(Records to use)

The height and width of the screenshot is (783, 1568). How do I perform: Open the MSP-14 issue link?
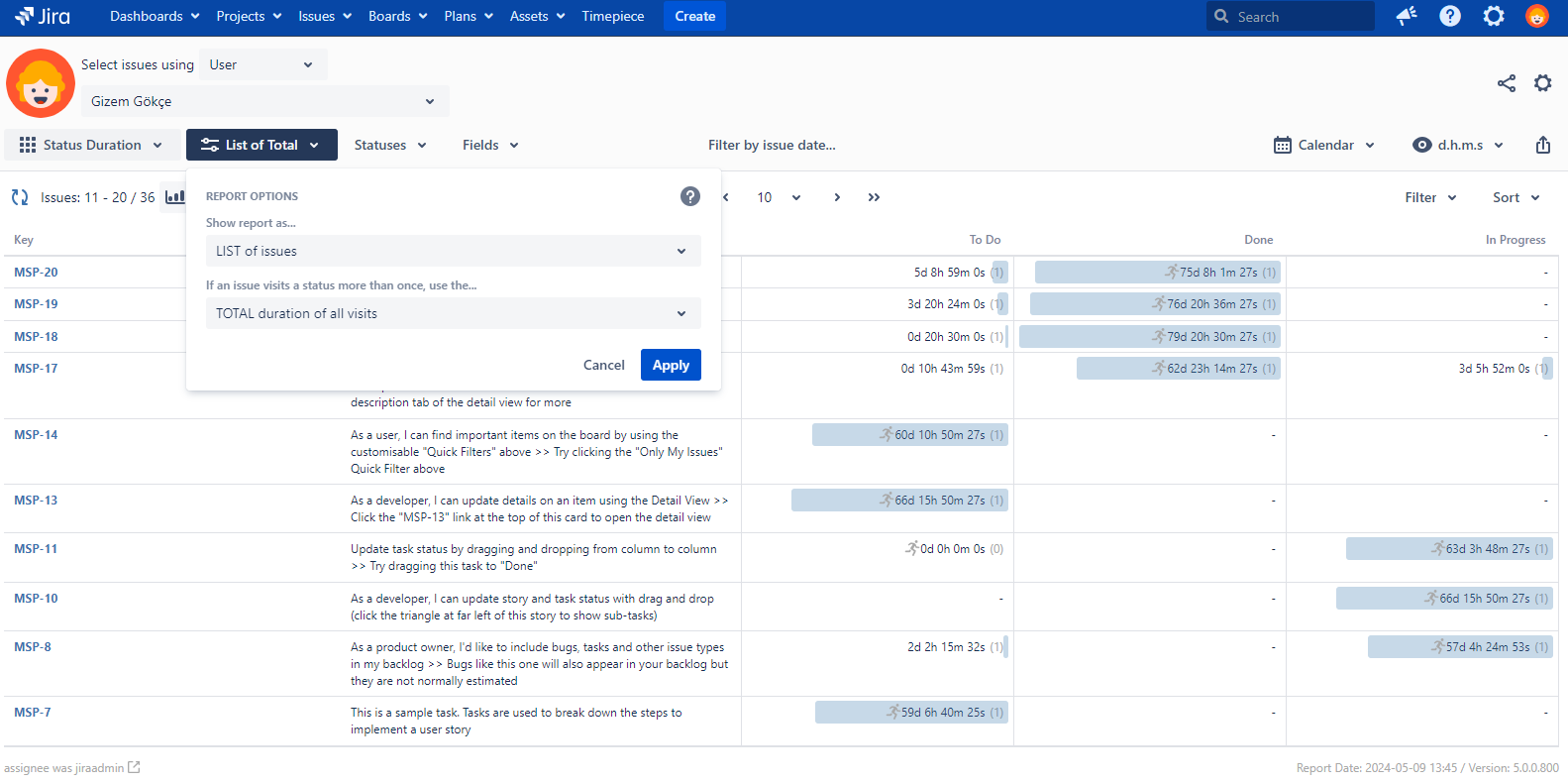click(x=36, y=435)
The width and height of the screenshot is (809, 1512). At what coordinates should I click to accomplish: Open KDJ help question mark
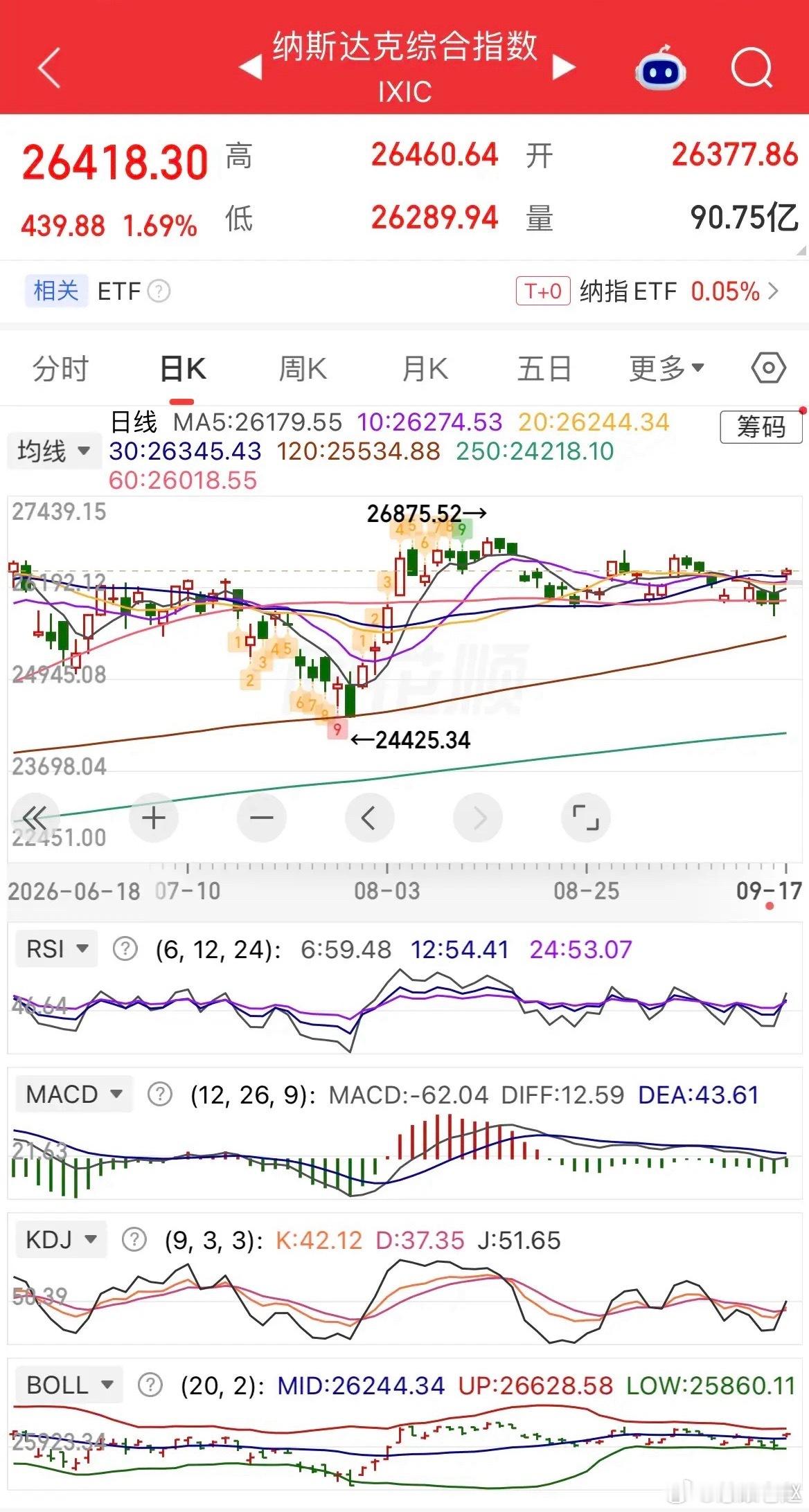pyautogui.click(x=134, y=1239)
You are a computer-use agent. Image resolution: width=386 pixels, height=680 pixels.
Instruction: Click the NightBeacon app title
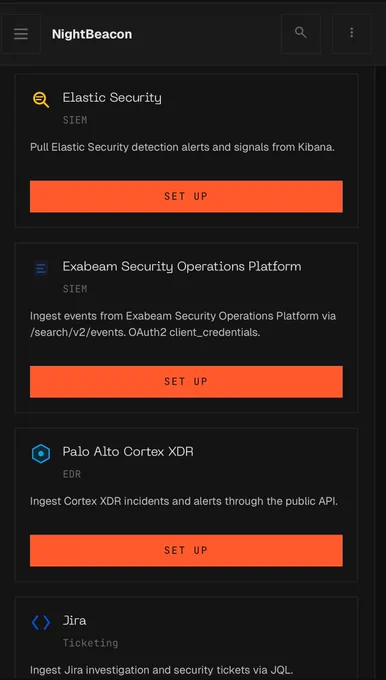pos(92,34)
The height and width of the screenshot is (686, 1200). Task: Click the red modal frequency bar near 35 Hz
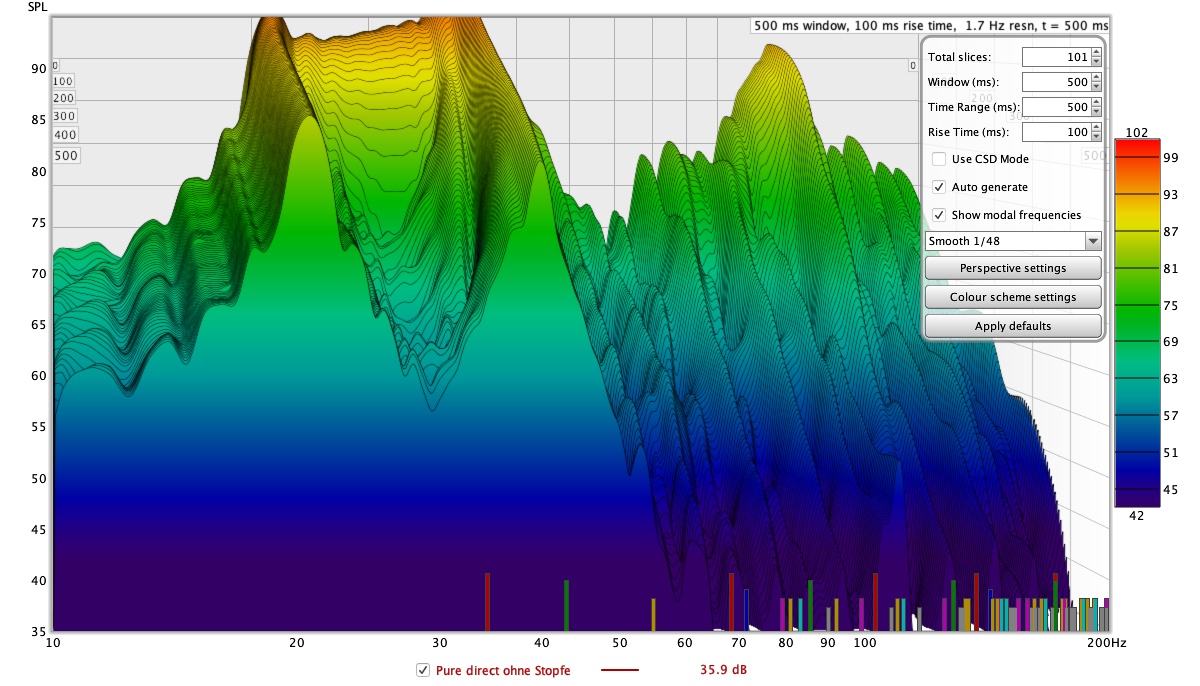[x=487, y=601]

(End Records to use)

**What to work on**
Return the lines above exactly; the images are not part of the copy.

**Exercise result**
The height and width of the screenshot is (783, 1568). How do I perform: Open the MSP-14 issue link?
click(x=36, y=435)
The width and height of the screenshot is (809, 1512). At what coordinates should I click to accomplish: Open KDJ help question mark
pyautogui.click(x=134, y=1239)
You are a computer-use agent. Image resolution: width=386 pixels, height=680 pixels.
Instruction: Click the NightBeacon app title
pos(92,34)
The height and width of the screenshot is (686, 1200). Task: Click the red modal frequency bar near 35 Hz
[x=487, y=601]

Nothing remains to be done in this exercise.